(Data provided begins)

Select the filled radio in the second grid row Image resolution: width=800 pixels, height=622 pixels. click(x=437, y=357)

(Data provided ends)
(Data provided begins)

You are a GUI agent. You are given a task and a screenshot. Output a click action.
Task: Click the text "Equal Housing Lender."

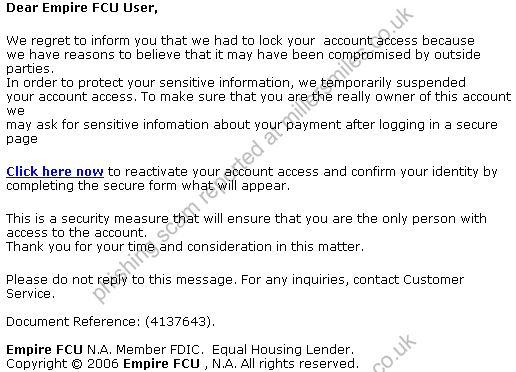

(Data provided ends)
(Data provided begins)

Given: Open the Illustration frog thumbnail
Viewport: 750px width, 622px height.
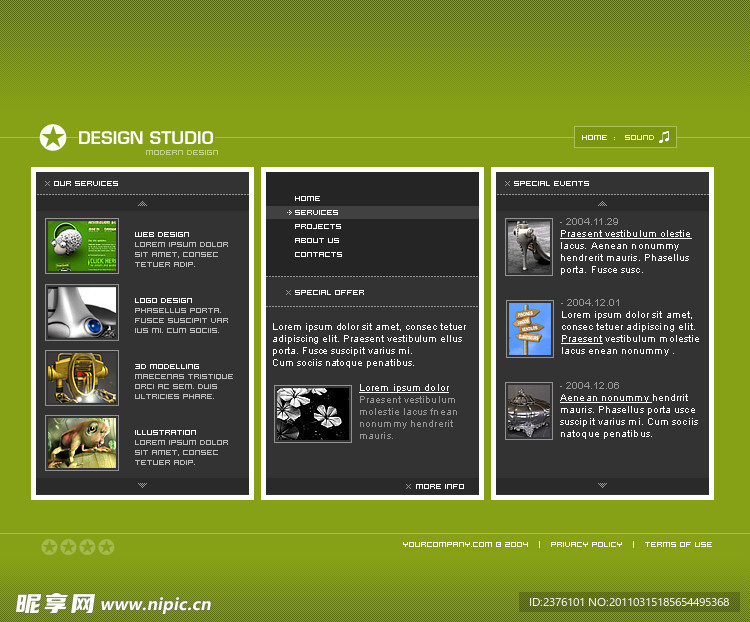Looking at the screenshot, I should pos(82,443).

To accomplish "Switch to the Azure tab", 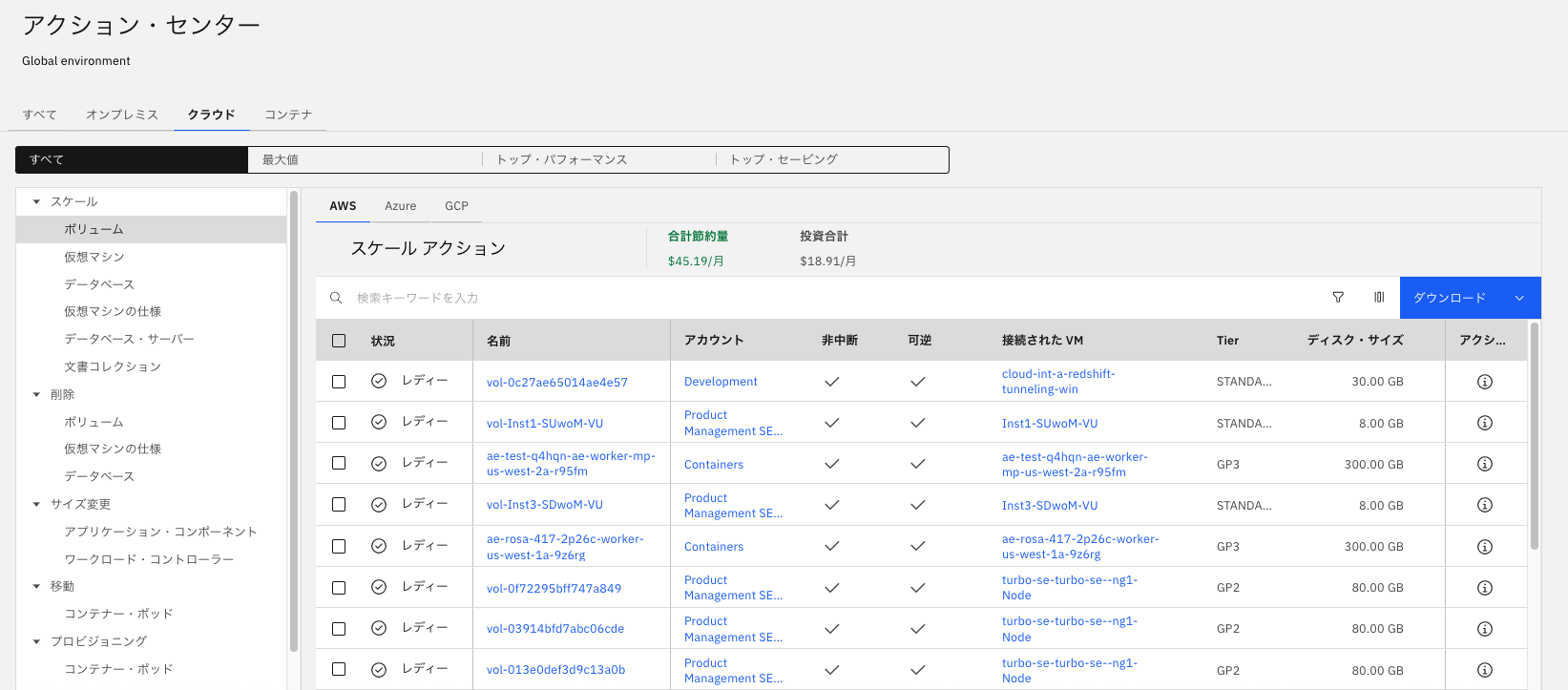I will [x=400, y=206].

(Data provided ends)

Work task: Among the records above, a stretch begins at the line containing "You are a GUI" and ends at the line containing "Task: Click the". Restate that stretch word for word, and nothing else.

Finished task:
You are a GUI agent. You are given a task and a screenshot. Output a click action.
Task: Click the text "Equal Housing Lender."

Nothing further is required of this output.